In 1980 Chuck Grassley defeated Stephen Rapp 50.8% to 49.2%
In the 1982 rematch Grassley won 56% to 44%
In 1980 T. Cooper Evans defeated Lynn Cutler 51% to 48 %
In the 1982 rematch Evens won 55% to 45%
In 1986 Neal Smith defeated Robert Lockard 61% to 39%
In the 1988 rematch Smith won Lockard 68% to 32%
In 1992 Jim Nussle defeated Dave Nagle 50% to 49%
In the 1994 rematch Nussle won 56% to 43%
In 1994 Jim Ross Lightfoot defeated Elaine Baxter 49% to 47%
In the 1996 rematch Lightfoot won 58% to 41%
In 2002 Leonard Boswell defeated Stan Thompson 53% to 45%
In the 2004 rematch Boswell won 55% to 45%
In 2004 King defeated Joyce Schulte 63% to 37%
In the 2006 rematch and 59-37 in 06
Now I understand that Vander Plaats has never been the gubernatorial nominee, but I think the list above clearly shows how difficult it is to be a two or three time candidate.
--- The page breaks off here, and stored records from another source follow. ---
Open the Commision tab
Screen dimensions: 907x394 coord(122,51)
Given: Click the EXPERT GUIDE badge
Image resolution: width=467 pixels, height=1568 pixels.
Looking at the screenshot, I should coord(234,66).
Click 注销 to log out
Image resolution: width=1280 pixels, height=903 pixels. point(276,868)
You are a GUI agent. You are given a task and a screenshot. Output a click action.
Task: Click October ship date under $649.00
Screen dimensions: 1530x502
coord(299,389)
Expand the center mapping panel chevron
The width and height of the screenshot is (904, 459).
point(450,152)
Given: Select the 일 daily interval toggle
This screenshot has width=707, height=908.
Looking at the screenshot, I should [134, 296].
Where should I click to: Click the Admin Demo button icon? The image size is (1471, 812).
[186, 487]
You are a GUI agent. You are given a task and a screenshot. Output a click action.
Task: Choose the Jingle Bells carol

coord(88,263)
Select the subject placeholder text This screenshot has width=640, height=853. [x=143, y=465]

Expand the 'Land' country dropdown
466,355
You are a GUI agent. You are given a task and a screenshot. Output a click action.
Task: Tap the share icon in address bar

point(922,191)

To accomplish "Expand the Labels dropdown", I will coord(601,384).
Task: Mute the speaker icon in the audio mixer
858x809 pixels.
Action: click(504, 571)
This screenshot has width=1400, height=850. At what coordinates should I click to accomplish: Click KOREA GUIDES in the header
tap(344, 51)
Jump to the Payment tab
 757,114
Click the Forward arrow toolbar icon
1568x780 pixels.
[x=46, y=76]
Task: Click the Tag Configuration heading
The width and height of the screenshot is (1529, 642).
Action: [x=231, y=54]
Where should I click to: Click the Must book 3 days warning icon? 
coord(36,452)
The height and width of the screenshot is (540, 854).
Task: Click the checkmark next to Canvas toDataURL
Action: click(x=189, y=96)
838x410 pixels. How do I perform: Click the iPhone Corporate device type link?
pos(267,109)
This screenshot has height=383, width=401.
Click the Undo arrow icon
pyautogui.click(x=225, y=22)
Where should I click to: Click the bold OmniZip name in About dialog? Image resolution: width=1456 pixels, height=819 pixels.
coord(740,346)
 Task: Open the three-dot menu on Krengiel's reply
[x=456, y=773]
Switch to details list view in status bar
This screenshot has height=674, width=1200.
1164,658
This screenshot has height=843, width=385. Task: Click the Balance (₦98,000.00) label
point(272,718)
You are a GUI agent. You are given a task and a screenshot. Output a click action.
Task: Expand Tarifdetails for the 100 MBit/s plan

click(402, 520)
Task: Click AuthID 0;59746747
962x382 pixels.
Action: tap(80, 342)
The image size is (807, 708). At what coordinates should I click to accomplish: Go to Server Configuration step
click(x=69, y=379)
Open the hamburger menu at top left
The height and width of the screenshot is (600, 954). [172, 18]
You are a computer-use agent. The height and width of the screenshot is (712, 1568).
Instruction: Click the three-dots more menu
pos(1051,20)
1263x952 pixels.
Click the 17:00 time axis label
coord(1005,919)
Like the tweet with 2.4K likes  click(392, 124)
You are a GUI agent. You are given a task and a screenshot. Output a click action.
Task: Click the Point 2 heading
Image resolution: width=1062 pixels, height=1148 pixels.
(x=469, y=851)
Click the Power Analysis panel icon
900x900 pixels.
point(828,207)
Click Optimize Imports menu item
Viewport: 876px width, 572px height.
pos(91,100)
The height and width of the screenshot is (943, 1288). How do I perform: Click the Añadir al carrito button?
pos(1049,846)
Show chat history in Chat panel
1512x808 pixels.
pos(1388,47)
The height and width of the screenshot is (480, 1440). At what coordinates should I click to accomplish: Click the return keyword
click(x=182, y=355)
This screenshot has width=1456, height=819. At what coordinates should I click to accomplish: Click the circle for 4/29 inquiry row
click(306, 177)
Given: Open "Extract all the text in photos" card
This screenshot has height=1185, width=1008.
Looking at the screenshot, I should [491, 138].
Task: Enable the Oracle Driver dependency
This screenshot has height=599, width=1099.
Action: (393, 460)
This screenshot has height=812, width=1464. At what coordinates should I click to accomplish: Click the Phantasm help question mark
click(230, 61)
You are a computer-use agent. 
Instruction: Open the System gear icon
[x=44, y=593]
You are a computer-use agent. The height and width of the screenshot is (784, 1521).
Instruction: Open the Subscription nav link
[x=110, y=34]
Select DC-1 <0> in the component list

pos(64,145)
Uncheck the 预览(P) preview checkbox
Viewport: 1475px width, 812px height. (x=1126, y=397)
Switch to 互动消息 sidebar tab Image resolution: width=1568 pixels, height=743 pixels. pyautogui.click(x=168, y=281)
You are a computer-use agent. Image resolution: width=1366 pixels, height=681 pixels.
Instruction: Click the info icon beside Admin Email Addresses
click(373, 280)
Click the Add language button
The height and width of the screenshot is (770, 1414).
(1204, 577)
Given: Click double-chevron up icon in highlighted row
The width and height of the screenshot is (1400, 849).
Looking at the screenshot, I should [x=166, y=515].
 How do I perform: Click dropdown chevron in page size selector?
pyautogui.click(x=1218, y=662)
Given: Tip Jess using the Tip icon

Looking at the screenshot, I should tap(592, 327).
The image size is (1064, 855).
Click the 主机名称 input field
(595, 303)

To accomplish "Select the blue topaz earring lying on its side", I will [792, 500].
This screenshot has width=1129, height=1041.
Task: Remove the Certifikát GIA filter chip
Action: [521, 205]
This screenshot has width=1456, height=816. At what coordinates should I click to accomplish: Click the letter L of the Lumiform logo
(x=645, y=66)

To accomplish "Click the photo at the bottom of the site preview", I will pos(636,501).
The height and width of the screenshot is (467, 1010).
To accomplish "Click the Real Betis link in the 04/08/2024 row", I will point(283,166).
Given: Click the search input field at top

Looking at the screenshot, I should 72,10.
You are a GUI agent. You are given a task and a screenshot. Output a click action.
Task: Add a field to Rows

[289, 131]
After listening to Vander Plaats this morning on WHO radio, he didn’t say anything new or different from his previous campaigns, which leads me to think he is simply a restoration candidate.
A restoration candidate is one that restores themselves to their original condition after years of wear and tear. The Bob Vander Plaats on the radio sounded just like the one from 2002, just a little better known. For Vander Plaats to be successful he needs to retrofit his campaign with new ideas and new proposals. A lot is different from early 2001 when he first started running for office, and I’m still waiting to see what changes he has made.
I think Vander Plaats has a steep hill to climb. While being the first candidate in the race has its advantages, it can also be difficult to keep a level of excitement for your campaign. I think the jury will be out on Vander Plaats till other candidates emerge. There is no doubt that he can run a campaign against a sitting congressman or someone with a record, but how would he fare against someone who isn’t an elected official? Time will tell.